Wine and gas tend not to mix.
In upstate New York, a midstream oil and gas company is running into stiff local opposition for its plans to build natural gas infrastructure. Crestwood, a Texas-based company, has proposed plans to build natural gas storage facilities on Seneca Lake, a picturesque site in the heart of New York’s wine country.
Crestwood already owns several natural gas storage facilities in New York, storing natural gas and natural gas liquids produced from the Marcellus Shale.
Crestwood has proposed an additional site near the town of Watkin’s Glen on Seneca Lake. It would consist of millions of gallons of liquid petroleum gas (LPG), such as butane and propane, stored in old salt caverns. The company, through its subsidiary Arlington Gas Storage, also wants to expand existing natural gas storage from 1.5 to 2.0 billion cubic feet (bcf). It could potentially expand the site to handle up to 10 bcf. Crestwood’s plan is to turn Seneca Lake into a natural gas storage and transportation hub servicing the northeast.
But the company is encountering strong opposition from local communities who have resorted to civil disobedience to stop construction. About 92 people have thus far been arrested for blockading Crestwood’s facility. Among them is Phil Davis, a co-owner of Damiani Wine Cellars, a vineyard on Seneca Lake. “The statement's got to be made. It's intolerable what they're proposing. It takes a lot to make me boil over, but I'm boiling over now,” Lou Damiani, the other co-owner told Wine Spectator. Several of Damiani’s employees have also been arrested.
The Finger Lakes region is home to a growing wine industry. Tourists flock to the region’s 34 vineyards, which have built a global reputation for their Rieslings.
Damiani says Crestwood is going to ruin a region that has made major strides in developing a highly respected wine industry. “It's renewable; it's sustainable; you can pass it on to future generations. We feel you cannot do both things—you cannot industrialize the area and then still have a viable wine-tourist industry.”
But local grievances go beyond the negative effects on nearby vineyards. Several community groups have been assailing the plan because it involves the storage of methane and LPG in close proximity, raising safety fears.
Indeed there have been several significant explosions involving salt cavern storage in different parts of the country before. Alarmingly, the facility that Crestwood is proposing to use has had geological problems in the past, including a collapsed roof in the salt cavern.
Moreover, local groups, such as We Are Seneca Lake, are concerned about the contamination of Seneca Lake, which provides drinking water for around 100,000 people.
Upstate New York has become increasingly industrialized as the U.S. oil and gas industry has surged. New York is now home to a parade of trains carrying crude oil from the Bakken traveling through the state, on the north side of the Finger Lakes. Dozens of oil trains pass through the state on a weekly basis, creating a virtual crude oil pipeline that runs from North Dakota to Albany.
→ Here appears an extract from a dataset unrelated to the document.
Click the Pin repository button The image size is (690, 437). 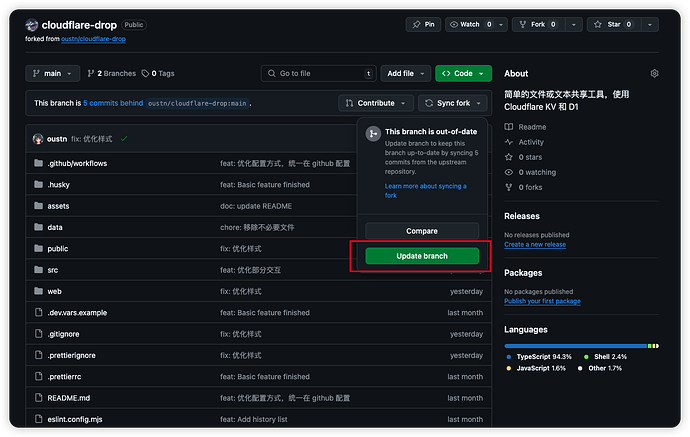point(423,24)
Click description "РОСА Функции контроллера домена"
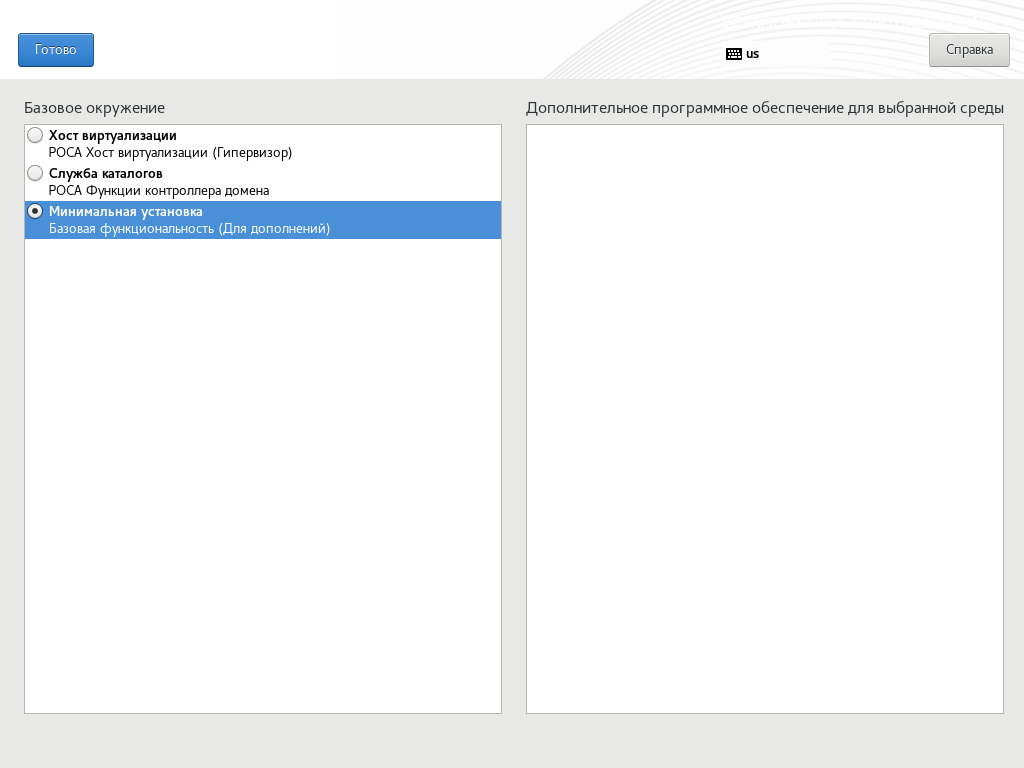This screenshot has height=768, width=1024. point(159,190)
Separately, in early December the Federal Energy Regulatory Commission (FERC) approved the construction of the Constitution Pipeline, which will take shale gas from Pennsylvania through New York. The pipeline builder is running into trouble with local landowners who are refusing to turn over their land for the project, and the company has threatened to use eminent domain.
As the shale industry has expanded, the situation has become a political hot potato for Democratic Governor Andrew Cuomo. Gov. Cuomo has been unwilling to decide on whether or not to allow hydraulic fracturing in the state, having avoided a decision for several years. He is rumored to be running for President and will face pressure from the left as he enters a Democratic primary.
However, so far he has shown a willingness to allow Crestwood to move forward with salt cavern gas storage. His Department of Environmental Conservation even deleted references in a key USGS report on the risks of gas storage, a move likely intended to assist Crestwood’s proposal.
But that has only enraged towns near Seneca Lake. Feeling as if state and federal regulators have let them down – FERC approved Crestwood’s storage facility in September – citizen groups are increasingly turning to protest. The number of people who have been arrested continues to climb.
The Wall Street Journal reports that the backlash against a series of high profile pipelines across North America has spread beyond the infamous Keystone XL. At least six oil and gas pipelines totaling more than $15 billion have been delayed due to environmental opposition. As a result, costs are rising and some could ultimately be scrapped.
Nowhere is that more apparent than in the towns near Seneca Lake where opposition to Crestwood’s gas storage plan seems to be building momentum by the day.